WHAT THE TASK REQUIRES. Examine the entries and show every line in which the word "computer" is found.

Stored entries.
========================================================================
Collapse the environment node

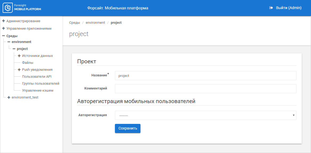[x=9, y=42]
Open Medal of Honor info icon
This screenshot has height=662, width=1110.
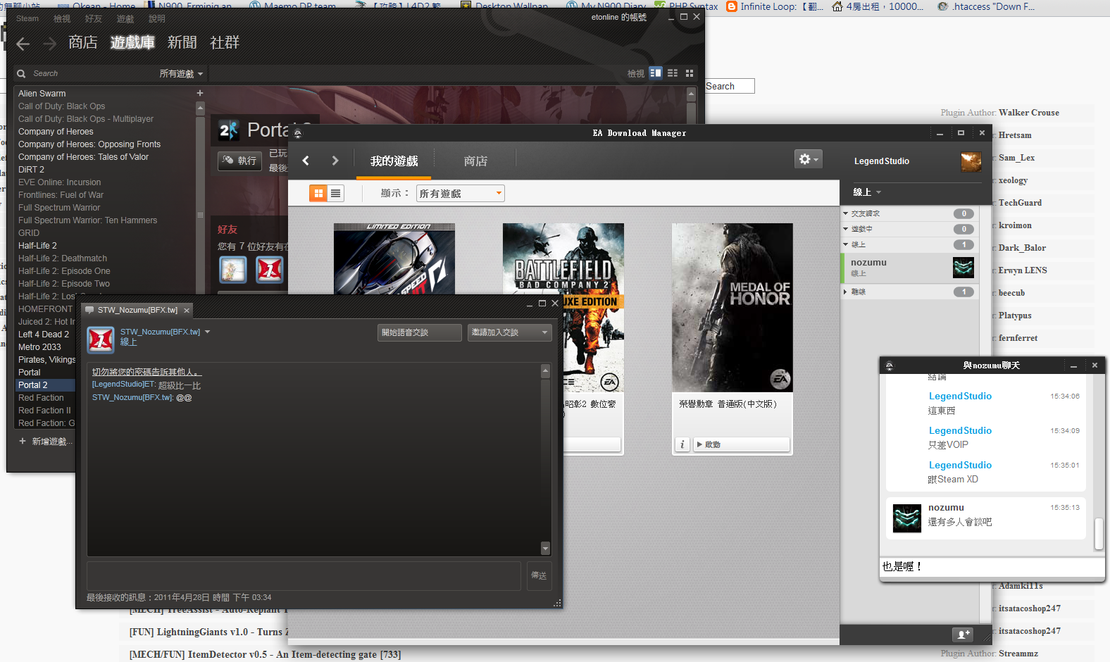(682, 444)
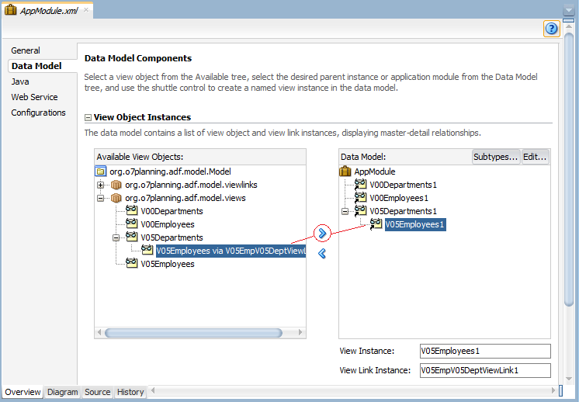This screenshot has height=402, width=579.
Task: Click the Edit... button
Action: click(x=535, y=157)
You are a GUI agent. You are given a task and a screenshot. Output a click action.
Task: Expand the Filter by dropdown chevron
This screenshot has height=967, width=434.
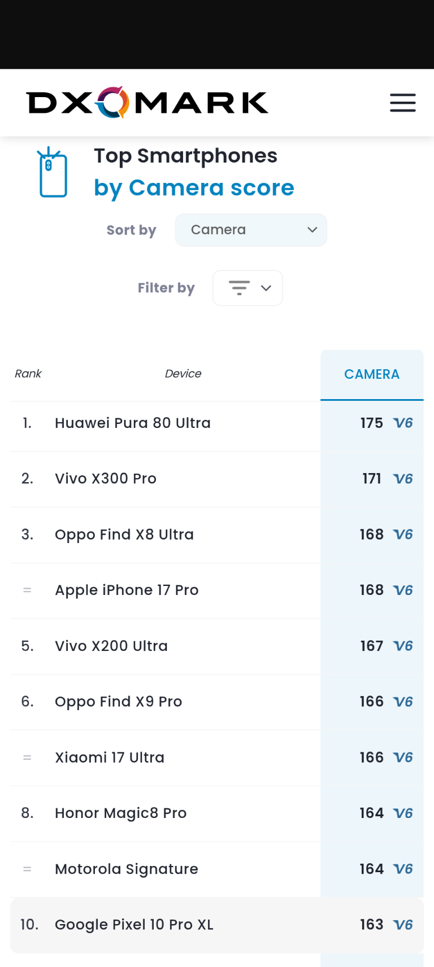point(266,288)
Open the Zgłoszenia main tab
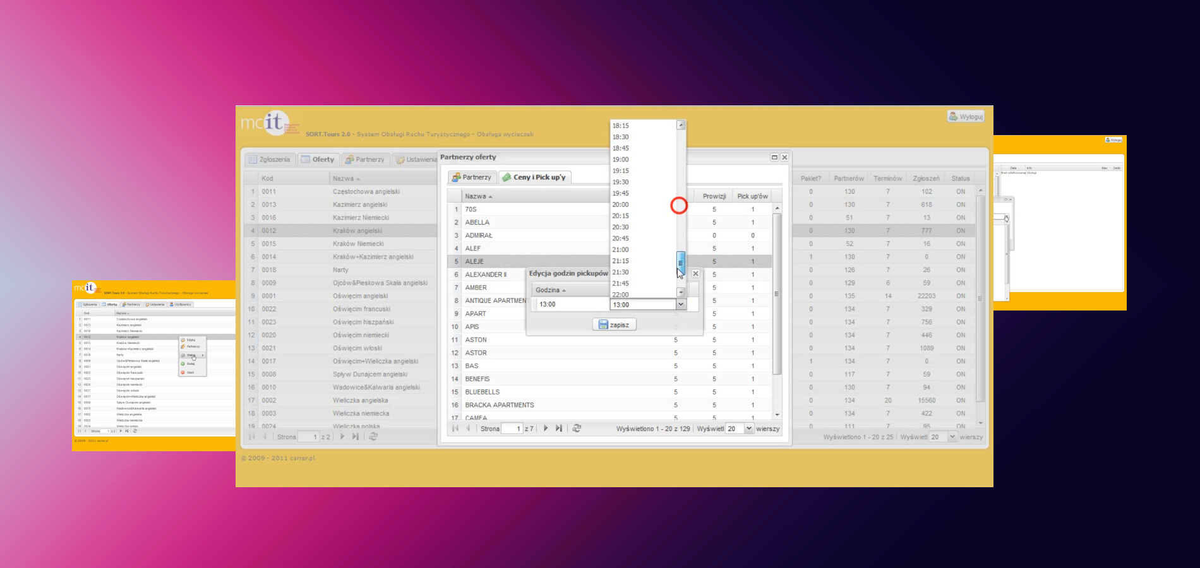 (x=269, y=160)
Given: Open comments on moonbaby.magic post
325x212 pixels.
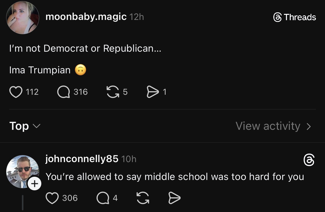Looking at the screenshot, I should (x=63, y=92).
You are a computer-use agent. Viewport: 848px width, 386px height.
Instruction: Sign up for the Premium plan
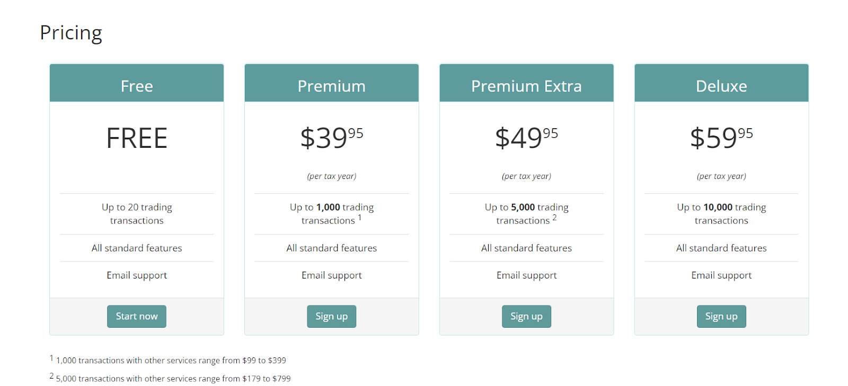tap(331, 316)
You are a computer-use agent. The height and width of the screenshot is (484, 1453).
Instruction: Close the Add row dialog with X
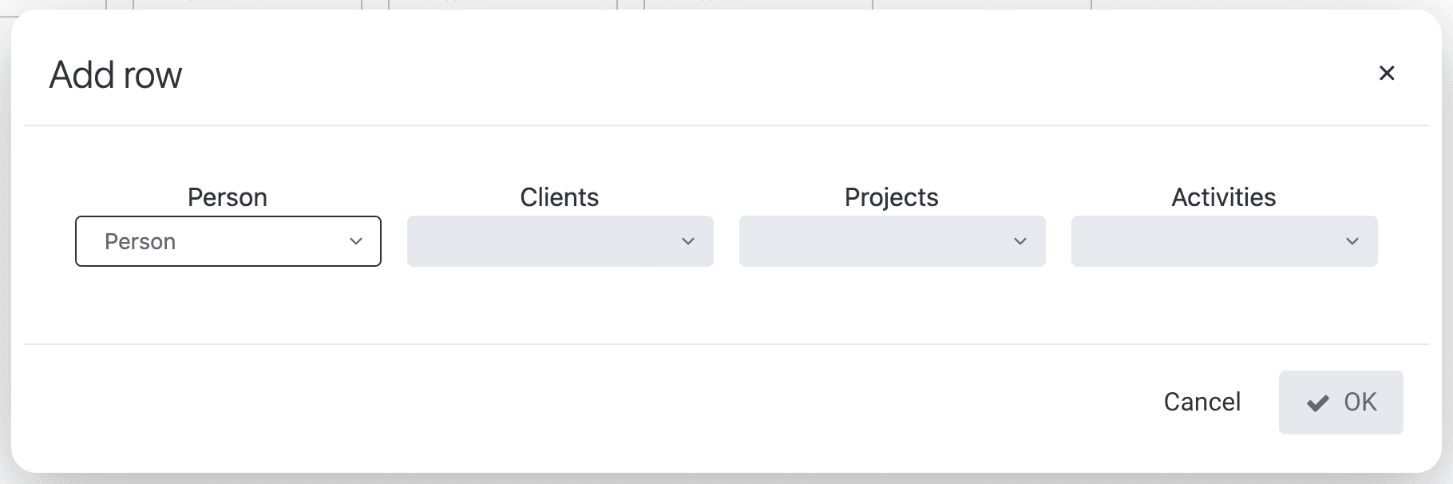(1387, 73)
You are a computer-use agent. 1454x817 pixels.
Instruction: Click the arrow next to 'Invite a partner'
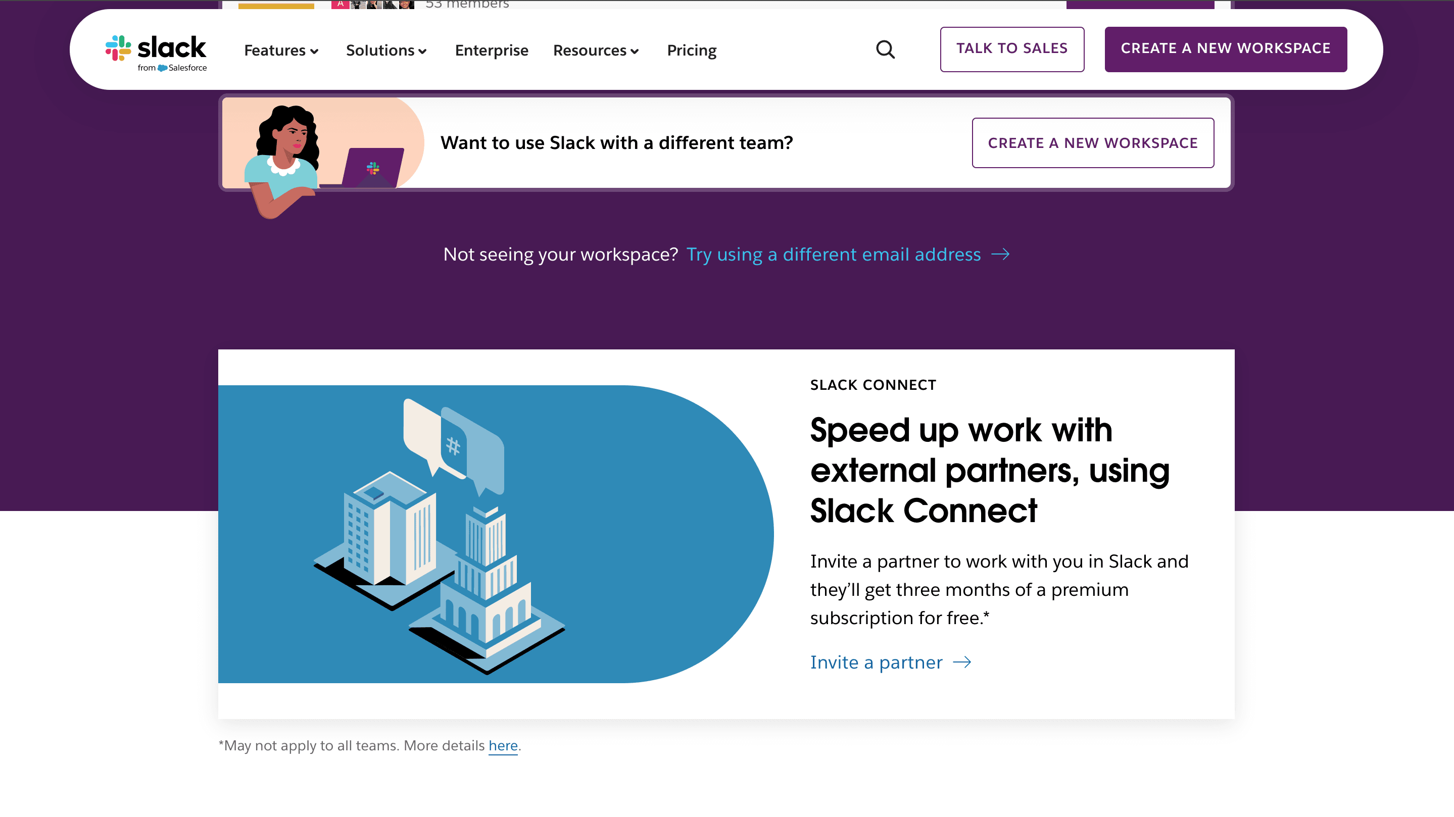coord(964,662)
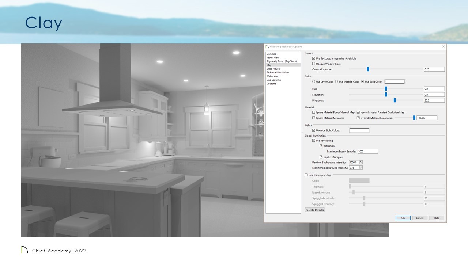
========================================================================
SOLUTION FOR THIS PROBLEM.
You are a computer-use agent. Viewport: 848px width, 386px height.
You are a computer-use agent. The height and width of the screenshot is (484, 1453).
You are a computer-use agent. 1454x817 pixels.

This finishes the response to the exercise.